Paris, Chartreuse de Vauvert
Arrivés à Paris sous l’initiative de Louis IX en 1257, les chartreux s’installèrent l’année d’après sur la rive gauche de la Seine dans le domaine du château de Vauvert, que le roi leur avait offert et qui était situé en proximité de la porte Saint-Michel, entre les actuelles rues Denfert-Rochereau, d’Assas et le jardin du Luxembourg (Bos 2003, p. 301). À l’intérieur de ce vaste espace, constituant le plus grand domaine ecclésiastique de la ville de Paris avec celui de Saint-Lazare, se trouvait l’église du couvent. Dédiée à Notre-Dame et Saint-Jean-Baptiste, elle fut consacrée le 26 juin 1325 comme l’indiquait une inscription, tracée sur du marbre noir, posée « dans le mur du passage du chœur au petit cloître » (Millin 1789, p. 9-10). Au sud de cet édifice, les espaces communs s’articulaient autour d’un premier petit cloître. Dans le respect de la règle, les chartreux de Paris habitaient une série de petites maisons indépendantes, collées les unes aux autres et organisées autour d’un grand cloître, refait au XVIIe siècle, dans lequel trouvait également place le cimetière des chartreux. Obligés à céder en 1613 une partie de leurs possessions à Marie de Médicis pour la construction du Palais du Luxembourg, les chartreux furent chassés en 1792 de leur couvent, devenu Bien national. La chartreuse fut ainsi d’abord transformée en usine d’armements en 1793, puis démolie entre 1796 et 1800.

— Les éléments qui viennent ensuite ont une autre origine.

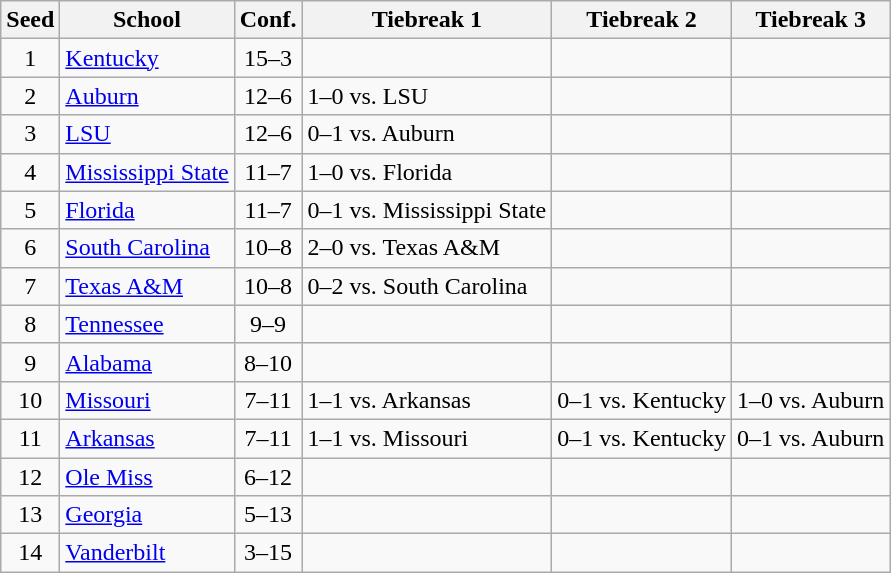
Tiebreak 3 [810, 20]
Ole Miss [147, 477]
8 [30, 324]
Tiebreak 1 [427, 20]
9–9 [268, 324]
5–13 [268, 515]
Arkansas [147, 438]
0–1 vs. Mississippi State [427, 210]
Tennessee [147, 324]
5 [30, 210]
12 [30, 477]
1–0 vs. Auburn [810, 400]
Missouri [147, 400]
7 [30, 286]
14 [30, 553]
4 [30, 172]
3–15 [268, 553]
15–3 [268, 58]
6 [30, 248]
1–0 vs. Florida [427, 172]
Auburn [147, 96]
1–0 vs. LSU [427, 96]
13 [30, 515]
1–1 vs. Missouri [427, 438]
2 [30, 96]
Kentucky [147, 58]
South Carolina [147, 248]
1 [30, 58]
Georgia [147, 515]
Mississippi State [147, 172]
3 [30, 134]
0–2 vs. South Carolina [427, 286]
Vanderbilt [147, 553]
LSU [147, 134]
Conf. [268, 20]
10 [30, 400]
11 [30, 438]
School [147, 20]
Seed [30, 20]
9 [30, 362]
6–12 [268, 477]
Tiebreak 2 [642, 20]
Texas A&M [147, 286]
8–10 [268, 362]
2–0 vs. Texas A&M [427, 248]
1–1 vs. Arkansas [427, 400]
Florida [147, 210]
Alabama [147, 362]
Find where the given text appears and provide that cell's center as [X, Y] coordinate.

En raison de la renommée de sainteté qui accompagnait les moines, le couvent a bénéficié de legs nombreux et importants tout au long de son existence et de nombreux personnages y ont élu leur sépulture. Même si tous vestiges matériels de la chartreuse ont disparu, des sources iconographiques et textuelles documentent les tombeaux qui se trouvaient dans l’église et dans le petit cloître, tout comme les éléments du décor qui caractérisaient les différents espaces du couvent. Dans les uns, comme dans les autres, l’héraldique était une composante importante et dense de valeur. Des éléments armoriés datant de l’époque médiévale et et de la première Renaissance étaient notamment visibles dans le porche d’entrée, dans la chapelle Saint-Blaise, dans l’église, dans le grand et dans le petit cloître, où des peintures et des tombeaux portaient les armes de nombreux bienfaiteurs de l’établissement religieux.